For those of you unsure of what I am talking about let me enlighten you. Anxiety is defined as a feeling of worry, nervousness, or unease, typically about an imminent event or something with an uncertain outcome.
According to the APA, Anxiety is an emotion characterized by feelings of tension, worried thoughts and physical changes like increased blood pressure. People with anxiety disorders usually have recurring intrusive thoughts or concerns. They may avoid certain situations out of worry. They may also have physical symptoms such as sweating, trembling, dizziness or a rapid heartbeat.
Anxiety Disorder Statistics. Anxiety Disorders affect 18.1 percent of adults in the United States (approximately 40 million adults between the ages of 18 to 54). - National Institute of Mental Health (NIMH)
Now that we have gotten through the education part of this article now it is time for some experience.
I never knew what was wrong with me. It started one day when I was in high school. I felt really odd and I was terrified. Was I having a heart attack at 16? I had heard about people dying young from these before. Was there something that was missed during a checkup? All I knew for sure is that my heart was going 90 miles an hour and I was hot and sweaty. It passed after a few minutes and I just didn't think about it again. This happened very seldom after that or maybe I just didn't pay much attention to it. Maybe because I smoking cigarettes and self medicating all the time I never noticed it.
Fast forward about ten years. I had quit smoking, drinking, and doing any drugs. All of the sudden this monster rose its ugly head one more time. All I was doing was sitting there watching TV and I couldn't breath. Now by this time I has put on some weight so I was more convinced this could be some type of heart issue. I was once again sweating with my heart beating like it was trying to win the Daytona 500. This time I also just try to let it pass and it does. Two hours later here we go again. This happened for a full day every couple hours.
At this point I am super scared and I call my doctor. They have me come in and they run the normal tests that they would for someone having a heart attack and everything there was good. So now I am stumped as to why I am feeling how I do. The doctor comes back in and hands me a small booklet that has anxiety, in big bold letters, on the front. I take a look at it and think "could this be me?"
I had heard of panic attacks and anxiety before but I didn't think something like this would happen to me. I was one of those people who said "Calm down" "Stop worrying so much" "It is all in your head". I was one of the people who put a stigma on people who were slightly different. Now here I was on that side of the fence. I couldn't believe it. I was no longer normal. I was broken. I wanted to hide it. The more I tried to hide it the worse it got.
It got so bad that I let it affect my life in many ways. It made me grumpy all of the time and hard to deal with. It made me short tempered and cost me relationships with friends and significant others. Hiding the fact that I was suffering from anxiety was really the worst thing I could do.

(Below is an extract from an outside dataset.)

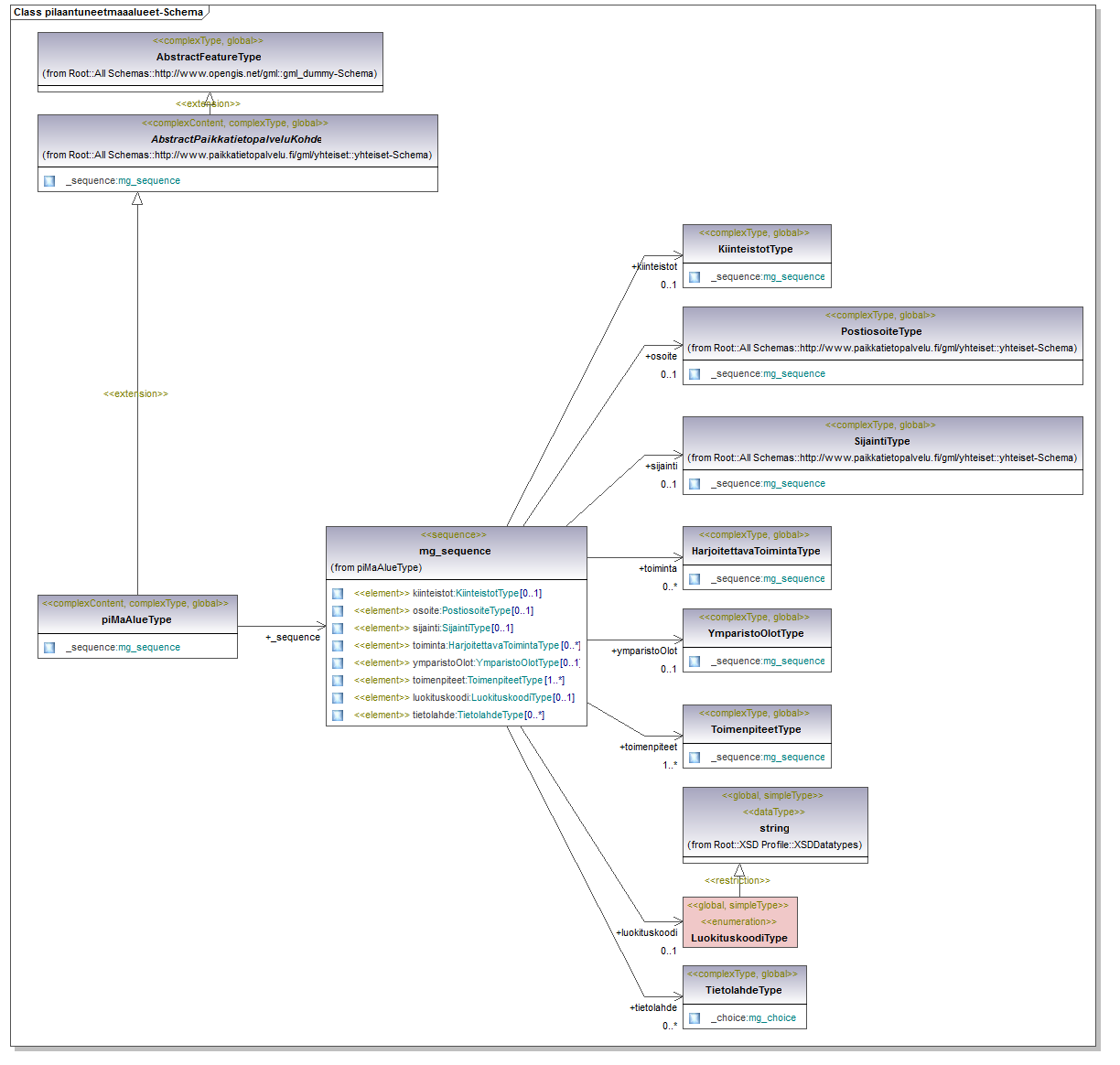Select the mg_sequence class header
This screenshot has height=1065, width=1120.
pyautogui.click(x=456, y=552)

I am now more open to letting people know that I am living with anxiety. Some people understand, some people don't, and some people try to understand but can't wrap their head around it. For many years I felt all alone. Then once I started speaking about my issue I found that many people felt the same way.
The entire point of writing this is in hopes that someone will read this and realize they are not alone. I want people to know there are a lot of resources out there to help them cope. There is a fine line between suffering from anxiety and living with it.
This is just a little glimpse into the experience of one asshole living with anxiety. If you are someone trying to hide it because you feel it makes you less of a person or that people will think less of you because of this, there is a whole community out there of people willing to support you.